The board of the Empire State Development Corporation voted yesterday, after spirited testimony that was decidedly negative, to support going forward, using eminent domain, on behalf of Columbia University's expansion plan. As the New York Observer wrote: "The state's main development agency, the Empire State Development Corporation, kicked of the public process for eminent domain for Columbia University's 17-acre West Harlem expansion today, starting a final chapter in the approvals for the contentious $7 billion initiative."
There were, however, two new wrinkles added: "In announcing the process, ESDC President Avi Schick unveiled two unexpected nuggets of news surrounding the plan: yet another concession package from Columbia and a second blight study." Another consultant and blight study, you say? Why the need?
Well, as the NY Sun reported yesterday, the appellate court ruling raised a real conflict of interest problem for ESDC and Columbia; furthering the prospects that Nick Srayregen and his attorney Norman Siegel might prevail in de-railing the study and postponing any ED action: "Further complicating matters and possibly adding a legal foothold for Mr. Siegel was a ruling that came down on Tuesday from a state appellate court. The ruling upheld a June 2007 decision that said the ESDC's decision to hire AKRF, which had also worked for Columbia, represented a conflict of interest."

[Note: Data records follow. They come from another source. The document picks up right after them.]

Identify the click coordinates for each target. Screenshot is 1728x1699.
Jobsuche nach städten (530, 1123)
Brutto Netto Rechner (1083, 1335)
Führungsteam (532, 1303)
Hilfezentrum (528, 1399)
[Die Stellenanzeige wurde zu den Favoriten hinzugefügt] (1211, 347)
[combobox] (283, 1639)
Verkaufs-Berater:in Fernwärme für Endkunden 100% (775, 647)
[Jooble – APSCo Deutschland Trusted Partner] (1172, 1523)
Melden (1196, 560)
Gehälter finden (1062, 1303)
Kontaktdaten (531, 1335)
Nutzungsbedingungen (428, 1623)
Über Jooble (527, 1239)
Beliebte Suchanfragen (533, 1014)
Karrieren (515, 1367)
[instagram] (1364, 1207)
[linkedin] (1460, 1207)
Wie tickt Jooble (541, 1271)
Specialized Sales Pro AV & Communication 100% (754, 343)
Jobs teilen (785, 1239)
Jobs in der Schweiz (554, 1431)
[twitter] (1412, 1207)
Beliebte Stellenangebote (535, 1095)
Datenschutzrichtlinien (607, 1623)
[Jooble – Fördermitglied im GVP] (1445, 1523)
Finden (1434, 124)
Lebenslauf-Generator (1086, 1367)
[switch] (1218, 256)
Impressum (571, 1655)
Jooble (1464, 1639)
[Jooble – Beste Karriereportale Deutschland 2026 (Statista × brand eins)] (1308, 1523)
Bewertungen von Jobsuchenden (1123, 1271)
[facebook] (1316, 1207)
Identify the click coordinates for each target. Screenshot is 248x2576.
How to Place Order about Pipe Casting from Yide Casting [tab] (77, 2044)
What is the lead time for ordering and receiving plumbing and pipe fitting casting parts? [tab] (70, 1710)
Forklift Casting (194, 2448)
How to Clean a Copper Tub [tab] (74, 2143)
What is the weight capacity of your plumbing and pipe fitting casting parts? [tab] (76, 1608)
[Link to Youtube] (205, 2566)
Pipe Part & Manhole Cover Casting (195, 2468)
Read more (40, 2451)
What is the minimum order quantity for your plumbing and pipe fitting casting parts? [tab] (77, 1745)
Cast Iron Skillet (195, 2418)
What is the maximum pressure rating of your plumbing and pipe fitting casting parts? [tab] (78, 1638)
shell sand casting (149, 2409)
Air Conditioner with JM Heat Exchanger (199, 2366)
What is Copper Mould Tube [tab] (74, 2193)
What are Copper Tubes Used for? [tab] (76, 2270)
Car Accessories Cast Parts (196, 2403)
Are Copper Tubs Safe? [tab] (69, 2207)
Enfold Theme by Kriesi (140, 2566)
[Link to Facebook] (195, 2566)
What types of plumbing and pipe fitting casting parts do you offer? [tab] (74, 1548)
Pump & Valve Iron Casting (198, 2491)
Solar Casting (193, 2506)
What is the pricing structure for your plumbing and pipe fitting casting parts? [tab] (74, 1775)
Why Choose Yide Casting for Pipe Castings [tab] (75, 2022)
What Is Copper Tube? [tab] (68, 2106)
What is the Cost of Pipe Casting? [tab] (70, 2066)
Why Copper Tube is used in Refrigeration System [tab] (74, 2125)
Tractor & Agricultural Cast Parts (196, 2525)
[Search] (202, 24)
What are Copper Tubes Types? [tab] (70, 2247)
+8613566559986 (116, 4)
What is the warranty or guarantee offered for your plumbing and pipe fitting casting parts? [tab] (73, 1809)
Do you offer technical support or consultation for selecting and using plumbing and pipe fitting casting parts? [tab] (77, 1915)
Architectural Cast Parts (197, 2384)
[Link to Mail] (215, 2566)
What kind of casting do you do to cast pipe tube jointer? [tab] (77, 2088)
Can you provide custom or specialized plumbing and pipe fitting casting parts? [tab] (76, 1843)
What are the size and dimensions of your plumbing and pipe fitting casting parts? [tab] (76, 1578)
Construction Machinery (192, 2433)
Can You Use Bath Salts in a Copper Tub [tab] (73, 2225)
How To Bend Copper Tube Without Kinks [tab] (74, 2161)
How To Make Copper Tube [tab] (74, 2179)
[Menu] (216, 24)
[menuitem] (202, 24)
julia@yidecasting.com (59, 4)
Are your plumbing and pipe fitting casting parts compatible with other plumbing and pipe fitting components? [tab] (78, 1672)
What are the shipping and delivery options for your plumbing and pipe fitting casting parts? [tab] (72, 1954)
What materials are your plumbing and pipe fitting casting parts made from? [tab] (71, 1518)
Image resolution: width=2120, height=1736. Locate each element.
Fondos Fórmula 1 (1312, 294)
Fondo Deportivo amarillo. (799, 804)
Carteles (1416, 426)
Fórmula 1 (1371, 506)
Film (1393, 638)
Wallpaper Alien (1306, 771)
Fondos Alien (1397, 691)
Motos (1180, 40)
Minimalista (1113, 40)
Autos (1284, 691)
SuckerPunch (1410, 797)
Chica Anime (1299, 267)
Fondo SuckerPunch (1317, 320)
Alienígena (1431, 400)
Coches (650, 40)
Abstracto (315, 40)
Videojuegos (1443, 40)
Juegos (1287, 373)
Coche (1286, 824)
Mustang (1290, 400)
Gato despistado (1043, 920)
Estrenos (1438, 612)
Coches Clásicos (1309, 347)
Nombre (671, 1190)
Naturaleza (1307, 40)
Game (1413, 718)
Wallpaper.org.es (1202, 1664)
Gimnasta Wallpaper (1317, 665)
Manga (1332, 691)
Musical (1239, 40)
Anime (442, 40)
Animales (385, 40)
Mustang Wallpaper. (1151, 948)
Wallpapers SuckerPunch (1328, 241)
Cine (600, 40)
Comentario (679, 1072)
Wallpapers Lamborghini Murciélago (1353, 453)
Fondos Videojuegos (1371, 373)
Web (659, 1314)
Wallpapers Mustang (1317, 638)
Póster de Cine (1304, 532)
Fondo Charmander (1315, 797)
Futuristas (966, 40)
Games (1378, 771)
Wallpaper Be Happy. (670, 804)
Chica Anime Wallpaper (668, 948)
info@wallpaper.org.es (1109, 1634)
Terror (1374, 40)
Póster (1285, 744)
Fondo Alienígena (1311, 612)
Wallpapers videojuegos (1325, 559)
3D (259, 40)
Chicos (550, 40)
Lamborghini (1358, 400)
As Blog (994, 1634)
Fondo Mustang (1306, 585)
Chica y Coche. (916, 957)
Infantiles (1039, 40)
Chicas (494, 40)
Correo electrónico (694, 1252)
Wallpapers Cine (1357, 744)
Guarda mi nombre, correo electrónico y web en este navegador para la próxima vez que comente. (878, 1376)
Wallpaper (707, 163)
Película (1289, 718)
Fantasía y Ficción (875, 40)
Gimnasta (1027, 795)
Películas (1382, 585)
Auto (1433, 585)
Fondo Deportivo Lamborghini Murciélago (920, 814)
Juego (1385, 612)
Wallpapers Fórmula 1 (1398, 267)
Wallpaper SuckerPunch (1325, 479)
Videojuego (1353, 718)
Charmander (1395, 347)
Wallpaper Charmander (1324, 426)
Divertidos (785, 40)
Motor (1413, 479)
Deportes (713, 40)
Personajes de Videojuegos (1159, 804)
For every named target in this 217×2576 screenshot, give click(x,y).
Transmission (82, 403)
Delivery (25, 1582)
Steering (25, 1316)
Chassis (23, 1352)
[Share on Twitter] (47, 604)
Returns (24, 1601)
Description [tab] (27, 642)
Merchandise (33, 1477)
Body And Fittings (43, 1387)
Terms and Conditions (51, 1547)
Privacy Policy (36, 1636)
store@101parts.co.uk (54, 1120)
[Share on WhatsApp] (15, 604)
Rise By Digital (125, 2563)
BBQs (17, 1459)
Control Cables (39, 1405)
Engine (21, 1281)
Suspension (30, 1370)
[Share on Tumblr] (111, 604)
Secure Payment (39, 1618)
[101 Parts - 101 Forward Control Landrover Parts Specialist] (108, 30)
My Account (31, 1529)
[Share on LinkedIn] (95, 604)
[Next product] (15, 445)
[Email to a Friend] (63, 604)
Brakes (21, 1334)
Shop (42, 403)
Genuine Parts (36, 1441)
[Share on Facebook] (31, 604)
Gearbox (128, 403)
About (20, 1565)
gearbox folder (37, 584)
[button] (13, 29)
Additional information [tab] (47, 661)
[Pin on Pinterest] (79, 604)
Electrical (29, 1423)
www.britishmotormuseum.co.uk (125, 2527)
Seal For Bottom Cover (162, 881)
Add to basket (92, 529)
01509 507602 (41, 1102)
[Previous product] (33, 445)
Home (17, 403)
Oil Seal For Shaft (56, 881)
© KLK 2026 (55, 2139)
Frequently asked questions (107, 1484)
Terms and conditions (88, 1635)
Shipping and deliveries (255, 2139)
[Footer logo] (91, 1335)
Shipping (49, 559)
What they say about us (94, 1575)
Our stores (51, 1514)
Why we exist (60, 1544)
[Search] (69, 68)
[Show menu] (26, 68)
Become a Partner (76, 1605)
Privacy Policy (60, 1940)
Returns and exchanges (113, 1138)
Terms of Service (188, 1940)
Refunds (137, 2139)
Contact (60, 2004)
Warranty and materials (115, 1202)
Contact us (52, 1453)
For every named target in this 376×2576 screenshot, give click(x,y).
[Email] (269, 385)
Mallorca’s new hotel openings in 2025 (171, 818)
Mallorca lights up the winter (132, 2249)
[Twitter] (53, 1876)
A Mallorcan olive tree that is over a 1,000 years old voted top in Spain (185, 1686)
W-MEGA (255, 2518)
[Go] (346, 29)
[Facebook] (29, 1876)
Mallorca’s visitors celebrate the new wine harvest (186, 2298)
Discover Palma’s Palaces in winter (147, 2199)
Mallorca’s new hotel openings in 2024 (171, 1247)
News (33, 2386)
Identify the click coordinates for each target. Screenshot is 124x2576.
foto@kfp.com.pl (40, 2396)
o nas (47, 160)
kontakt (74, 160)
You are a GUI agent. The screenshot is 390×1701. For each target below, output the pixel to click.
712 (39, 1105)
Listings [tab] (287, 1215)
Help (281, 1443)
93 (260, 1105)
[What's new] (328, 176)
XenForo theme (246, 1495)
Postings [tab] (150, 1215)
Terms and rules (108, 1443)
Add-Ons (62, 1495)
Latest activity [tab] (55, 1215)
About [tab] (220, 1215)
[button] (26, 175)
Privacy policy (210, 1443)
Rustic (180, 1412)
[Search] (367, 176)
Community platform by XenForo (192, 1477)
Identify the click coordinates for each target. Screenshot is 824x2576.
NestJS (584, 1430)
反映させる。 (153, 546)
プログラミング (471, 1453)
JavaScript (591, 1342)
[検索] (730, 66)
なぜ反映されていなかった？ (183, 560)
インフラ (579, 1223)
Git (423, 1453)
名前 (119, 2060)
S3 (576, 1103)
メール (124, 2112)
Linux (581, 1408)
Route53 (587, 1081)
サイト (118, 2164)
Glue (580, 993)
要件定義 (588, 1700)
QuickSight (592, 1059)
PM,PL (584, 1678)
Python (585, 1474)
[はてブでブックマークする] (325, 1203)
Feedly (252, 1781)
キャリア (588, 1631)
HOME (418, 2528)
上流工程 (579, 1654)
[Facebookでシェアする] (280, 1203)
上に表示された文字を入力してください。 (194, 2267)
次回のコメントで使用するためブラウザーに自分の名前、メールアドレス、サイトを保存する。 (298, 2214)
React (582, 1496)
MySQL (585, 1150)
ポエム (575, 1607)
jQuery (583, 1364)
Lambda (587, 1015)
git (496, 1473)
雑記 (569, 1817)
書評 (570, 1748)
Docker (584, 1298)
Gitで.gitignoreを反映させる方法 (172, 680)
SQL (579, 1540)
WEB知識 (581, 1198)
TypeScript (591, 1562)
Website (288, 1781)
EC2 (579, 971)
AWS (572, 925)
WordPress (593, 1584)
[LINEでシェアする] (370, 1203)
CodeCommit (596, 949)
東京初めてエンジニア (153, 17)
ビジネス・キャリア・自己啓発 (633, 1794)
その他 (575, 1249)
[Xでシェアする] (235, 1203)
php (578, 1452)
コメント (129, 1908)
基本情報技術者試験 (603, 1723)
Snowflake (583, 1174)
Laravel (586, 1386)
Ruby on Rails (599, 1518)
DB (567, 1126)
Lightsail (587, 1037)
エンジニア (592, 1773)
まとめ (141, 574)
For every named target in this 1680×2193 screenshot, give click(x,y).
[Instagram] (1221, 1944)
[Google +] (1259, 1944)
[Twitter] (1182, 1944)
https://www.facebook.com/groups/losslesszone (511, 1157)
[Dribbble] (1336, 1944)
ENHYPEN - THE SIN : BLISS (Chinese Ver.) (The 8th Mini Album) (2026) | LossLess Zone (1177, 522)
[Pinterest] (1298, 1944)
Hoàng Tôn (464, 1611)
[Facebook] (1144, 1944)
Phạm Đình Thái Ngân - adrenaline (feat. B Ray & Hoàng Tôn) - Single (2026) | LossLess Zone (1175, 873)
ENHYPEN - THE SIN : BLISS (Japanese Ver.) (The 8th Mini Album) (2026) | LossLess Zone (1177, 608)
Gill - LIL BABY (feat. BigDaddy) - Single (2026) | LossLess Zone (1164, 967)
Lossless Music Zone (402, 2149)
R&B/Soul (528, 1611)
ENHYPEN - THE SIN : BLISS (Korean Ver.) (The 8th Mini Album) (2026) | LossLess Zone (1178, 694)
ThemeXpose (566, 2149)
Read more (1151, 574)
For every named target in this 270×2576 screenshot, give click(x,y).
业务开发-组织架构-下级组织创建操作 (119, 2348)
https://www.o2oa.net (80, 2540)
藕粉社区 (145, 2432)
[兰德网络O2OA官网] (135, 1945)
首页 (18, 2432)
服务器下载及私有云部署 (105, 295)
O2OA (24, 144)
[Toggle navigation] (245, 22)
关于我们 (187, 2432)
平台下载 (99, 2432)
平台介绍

State Senator Bill Perkins chimed in for the Sun on this precise issue: "State Senator William Perkins said in an interview that in light of the ruling, the Columbia University development process should be immediately halted because, if nothing else, it fuels "the perception of collusion" between the state, Columbia, and AKRF. "It would seem to me that it would have been easy to get another consultant and avoid any stench of collusion, and it would seem to me very irresponsible to subject the agency and its credibility to such an easily avoidable accusation," he said."
Perkins, who is the ranking minority member on the senate's corporation committee (and potentially Richard Brodsky's partner in crime should the Dems take over), continued in this vein at yesterday's ESDC hearing. According to the Observer: "So everything's copacetic, right?
State Senator Bill Perkins, the main elected official critical of the expansion, was not too pleased that he wasn't informed about the second study (he told the Sun today that the state should do a second study). In his comments at the board meeting, he had a rather contentious back and forth with Mr. Schick, seemingly trying to push his buttons (at least in private, many in government say Mr. Schick has something of a short fuse), though the ESDC president kept his cool.
A sampling of the exchange:
Mr. Perkins: "Why was I not told that such a study was in the works?"
"Senator, I don't know, there are numerous—"
Mr. Perkins: "Do we have staff here that can go get the information that I am requesting so that before I leave I can know for sure what I'm talking about?"
"Senator before you leave today, we will endeavor to get the answer—
"Endeavor? That sounds like it's something that's difficult to do. It is either yes you will get it, or no you won't."
"Senator—Senator, with all respect, in the dozen meetings and conversations you and I have had—"
Perkins was simply underscoring the larger conflict of interest point-one that isn't resolved by last minute sleights of hand that pull a new consultant out of a hat. Perkins went on to ask: "Whose data is being used? (by the new guys); "When were the surveys done?" Clearly, Perkins knows a set-up when he sees it.
Here's how Sprayregen, in yesterday' Crain's Insider, described the court's verdict on the AKRF matter: "But the key is the court’s finding of “an inherent conflict in [Alee King] serving two masters,” Sprayregen says. “This puts a cloud over the blight study. It raises issues of bias. We intend to attack the validity of the blight study. Without that study, there is no eminent domain.” The substitution effect fools no one. As we told one reporter, when you put a new cover on an old study isn't that, by definition, a cover-up?
The hearing also brought the issue of housing to the fore, with Nellie Baily of the Harlem Tenants Council blasting the CU plan for its displacement-according to Columbia's own report-of 5,000 residents. Nothing in the new bennies reported addresses the housing question-a real big opening to the Sprayregen swap concept unveiled at the end of last year.
Which brings us to the blight designation itself. According to the Times CityRoom Blog yesterday: "Opponents of the $6 billion expansion plan said the results of the study that found the area to blighted were a foregone conclusion, because AKRF Inc., the firm hired by the state to conduct the report, known as a blight study, had also performed an environmental analysis of the same site for Columbia University. (Two courts have questioned whether it was appropriate for the state to have used the same consultant that Columbia did.) The report by AKRF found that the area mostly comprised “aging, poorly maintained and functionally obsolete industrial buildings with little indication of recent reinvestment to revive their generally deteriorated condition.”
So, which report's being used here? And what use is the new consultant? As Norman Siegel told the hearing, the idea that the area in question is blighted is directly challenged by the definition in the statute; and any deterioration in the neighborhood is a direct result of the planned destruction initiated by Columbia itself after it purchased the properties it currently owns. It should be one heck of a legal battle ahead.